If I were to play my brother at chess and I win the game, have I “stabbed my brother in the back”? No, I beat him fair and square. This narrative that Ed Miliband used nefarious means to become leader appears to have been drawn from either a notional understanding of classical Greek tragedy or the Cain and Abel story, yet the idea itself is worthy of a bad Whitehall farce scripted by Lynton Crosby.
Today, Michael Fallon resurrected this notion in his attack on the Labour leader. Fallon claimed Miliband would “barter away” Trident to get into Downing Street because he “stabbed his brother in the back”. Talk about lazy thinking. I’ll return to Trident in a moment. Yet, even Fallon’s fellow Tories have criticized him for personalizing the election discourse.
Fallon, the MP for Sevenoaks, read Classics and History at St Andrew’s University, which would explain the appeal of this sub-Classical narrative. While he was Deputy Chairman of the Treasury Select Committee, Fallon claimed mortgage repayments on his Westminster flat in their entirety. This was against Parliamentary rules.
Jon Swaine writing in the Telegraph in 2009 wrote:
Between 2002 and 2004, Mr Fallon regularly claimed £1,255 per month in capital repayments and interest, rather than the £700-£800 for the interest component alone.

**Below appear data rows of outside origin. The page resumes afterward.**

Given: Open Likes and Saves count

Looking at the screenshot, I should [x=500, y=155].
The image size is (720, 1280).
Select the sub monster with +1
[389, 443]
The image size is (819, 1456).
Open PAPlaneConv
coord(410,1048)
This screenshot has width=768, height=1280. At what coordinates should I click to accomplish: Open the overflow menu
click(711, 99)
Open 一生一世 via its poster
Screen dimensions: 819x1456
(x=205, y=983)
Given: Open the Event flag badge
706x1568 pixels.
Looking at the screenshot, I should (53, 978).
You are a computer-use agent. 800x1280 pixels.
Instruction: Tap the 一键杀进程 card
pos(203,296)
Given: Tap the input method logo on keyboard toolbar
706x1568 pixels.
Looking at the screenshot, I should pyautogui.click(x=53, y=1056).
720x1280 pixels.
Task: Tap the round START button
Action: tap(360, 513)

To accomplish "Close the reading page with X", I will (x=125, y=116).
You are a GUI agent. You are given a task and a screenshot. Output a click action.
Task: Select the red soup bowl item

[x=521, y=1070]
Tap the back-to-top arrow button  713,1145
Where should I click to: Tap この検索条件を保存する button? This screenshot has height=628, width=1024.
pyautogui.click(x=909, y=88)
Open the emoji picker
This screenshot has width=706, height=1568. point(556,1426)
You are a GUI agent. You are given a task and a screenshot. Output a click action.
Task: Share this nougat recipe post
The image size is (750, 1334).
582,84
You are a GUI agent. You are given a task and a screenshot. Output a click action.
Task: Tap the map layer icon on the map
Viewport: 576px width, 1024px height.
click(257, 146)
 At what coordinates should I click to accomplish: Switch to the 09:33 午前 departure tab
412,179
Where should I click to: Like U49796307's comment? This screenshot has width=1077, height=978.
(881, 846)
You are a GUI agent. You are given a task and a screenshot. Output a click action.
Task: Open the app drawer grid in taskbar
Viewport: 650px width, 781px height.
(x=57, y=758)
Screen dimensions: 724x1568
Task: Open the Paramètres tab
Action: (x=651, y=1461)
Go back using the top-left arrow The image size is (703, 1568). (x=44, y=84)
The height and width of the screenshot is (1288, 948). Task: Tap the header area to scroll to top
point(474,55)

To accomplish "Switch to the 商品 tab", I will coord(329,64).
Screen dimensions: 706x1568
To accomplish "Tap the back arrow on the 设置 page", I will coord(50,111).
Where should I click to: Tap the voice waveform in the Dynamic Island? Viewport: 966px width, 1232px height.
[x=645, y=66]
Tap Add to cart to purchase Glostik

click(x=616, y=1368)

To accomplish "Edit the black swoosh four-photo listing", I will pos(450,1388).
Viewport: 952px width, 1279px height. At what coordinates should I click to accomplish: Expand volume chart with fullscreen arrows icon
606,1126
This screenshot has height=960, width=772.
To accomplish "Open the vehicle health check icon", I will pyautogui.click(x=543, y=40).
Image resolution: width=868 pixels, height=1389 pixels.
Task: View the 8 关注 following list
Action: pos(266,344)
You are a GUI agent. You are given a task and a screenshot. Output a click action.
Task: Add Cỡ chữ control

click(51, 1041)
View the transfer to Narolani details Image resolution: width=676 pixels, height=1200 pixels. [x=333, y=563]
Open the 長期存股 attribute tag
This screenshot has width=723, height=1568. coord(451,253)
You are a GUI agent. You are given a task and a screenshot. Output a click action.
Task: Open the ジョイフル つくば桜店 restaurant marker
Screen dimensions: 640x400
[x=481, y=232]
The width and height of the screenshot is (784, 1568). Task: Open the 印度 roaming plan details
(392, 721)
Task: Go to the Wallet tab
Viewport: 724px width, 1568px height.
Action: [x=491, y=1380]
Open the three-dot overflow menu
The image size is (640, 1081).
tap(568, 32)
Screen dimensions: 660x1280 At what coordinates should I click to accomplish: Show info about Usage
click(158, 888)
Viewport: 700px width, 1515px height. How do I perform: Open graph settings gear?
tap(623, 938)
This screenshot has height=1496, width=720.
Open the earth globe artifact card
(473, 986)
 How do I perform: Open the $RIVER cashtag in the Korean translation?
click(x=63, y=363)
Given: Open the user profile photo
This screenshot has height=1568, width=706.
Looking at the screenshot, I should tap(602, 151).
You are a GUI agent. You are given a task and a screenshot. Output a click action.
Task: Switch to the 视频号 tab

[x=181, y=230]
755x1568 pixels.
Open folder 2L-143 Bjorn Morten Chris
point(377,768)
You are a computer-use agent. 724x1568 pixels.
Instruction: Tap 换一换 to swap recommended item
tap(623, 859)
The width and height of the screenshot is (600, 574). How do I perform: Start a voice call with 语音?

After his error was noticed by staff in the Commons fees office in September 2004, he said: “Why has no one brought this to my attention before?”
There’s more:
He began making the excessive claims after buying the Westminster flat for £243,000 in June 2002 and designating it as his second home.
Various other household expenses he claimed for after September 2004 included a £250 per month cleaning bill, which Mr Fallon reduced from £300 after being asked for a receipt.
In addition to his expenses claims, Fallon is also
…paid as a director of three companies. His salary from one, a money broker, is reportedly £45,000. He also pays his wife from his taxpayer-funded office expenses to work as his secretary.
The main issue with Trident is that it is expensive and that it isn’t actually owned by Britain. The Campaign for Nuclear Disarmament states that “it is technically and politically dependent on the United States”. Richard Norton-Taylor writing in The Guardian in 2009 states that it would cost the country £130 billion to renew. That figure increased to £350 billion by 2012. The Tories are fond of telling us how the country can’t afford the NHS or other public services, yet they would be prepared to fork out billions of pounds on something that will never be used. The real beneficiaries of the renewal of Trident are weapon’s manufacturers and the Tories who have a financial stake in its renewal.
The idea that this country needs a nuclear weapon to guarantee its national security is an over-dramatization. I’ve just heard Fallon making a speech in which he claims that the world is a “dangerous place”. Well, excuse me, but it’s always been dangerous. Possessing weapons of mass destruction won’t make it safer.